_Problem to solve:_ Please transcribe all of the entries exactly, leaving out any images.

[Saved entries]
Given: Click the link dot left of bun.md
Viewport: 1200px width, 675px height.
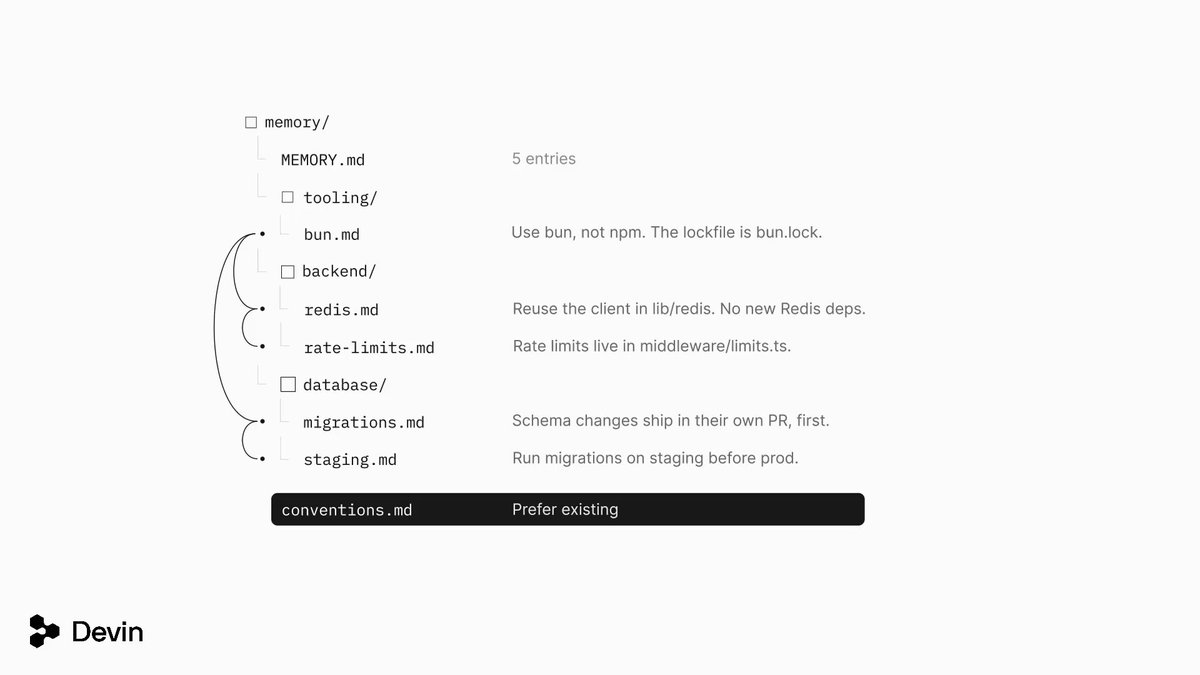Looking at the screenshot, I should click(x=262, y=234).
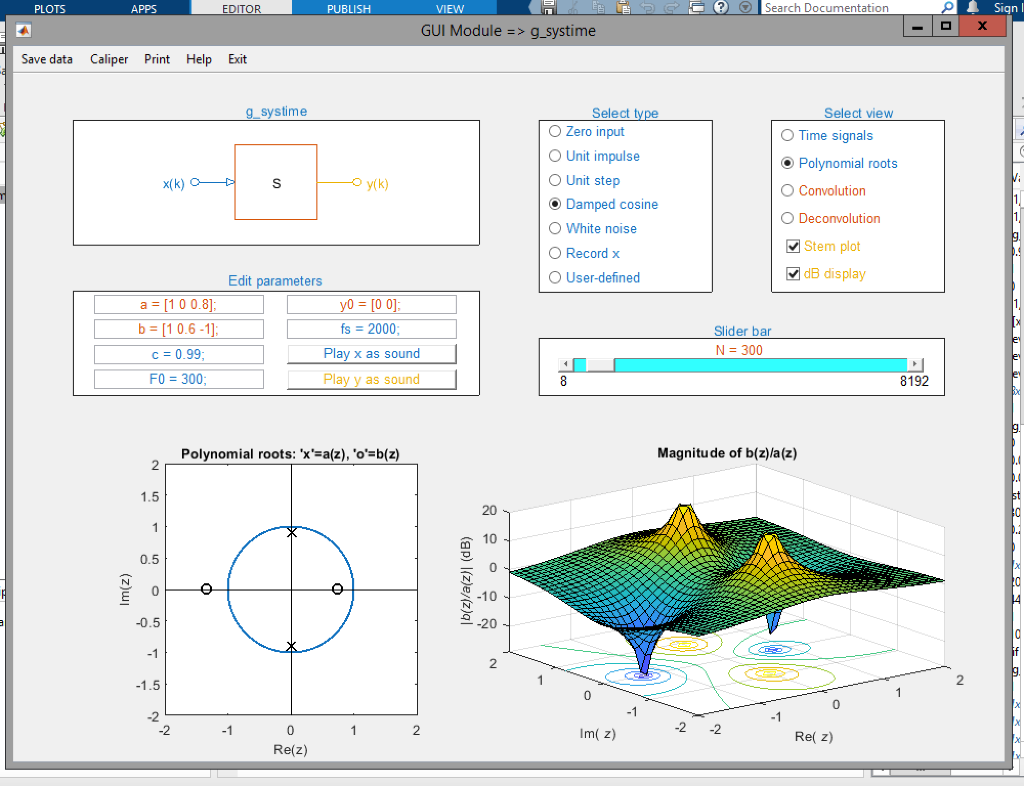Select Unit impulse as input type
Image resolution: width=1024 pixels, height=786 pixels.
[555, 156]
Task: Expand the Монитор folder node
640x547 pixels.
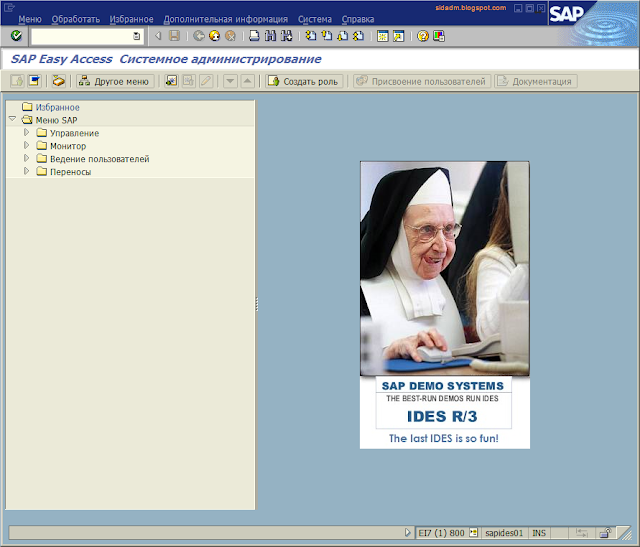Action: point(27,146)
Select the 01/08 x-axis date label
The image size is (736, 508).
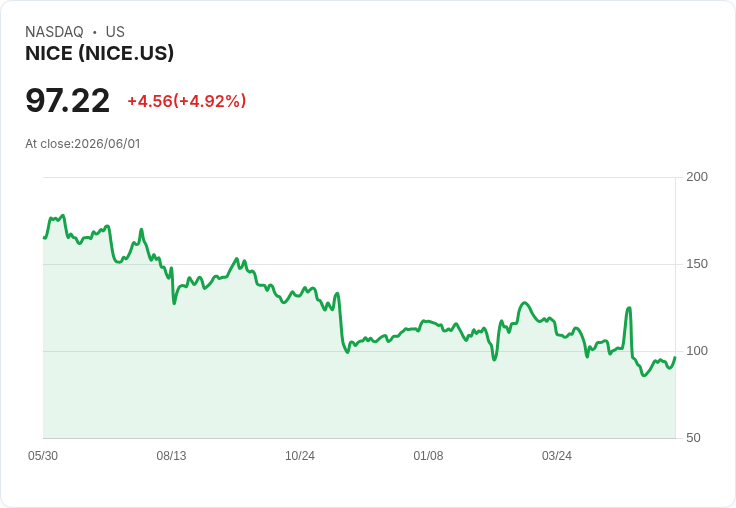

_The completed task:_
Given: Click the link dot left of bun.md
Viewport: 1200px width, 675px height.
Looking at the screenshot, I should click(x=262, y=234).
Select Unit impulse as input type
Image resolution: width=1024 pixels, height=786 pixels.
[555, 156]
Task: Expand the Монитор folder node
640x547 pixels.
Action: point(27,146)
Select the 01/08 x-axis date label
The image size is (736, 508).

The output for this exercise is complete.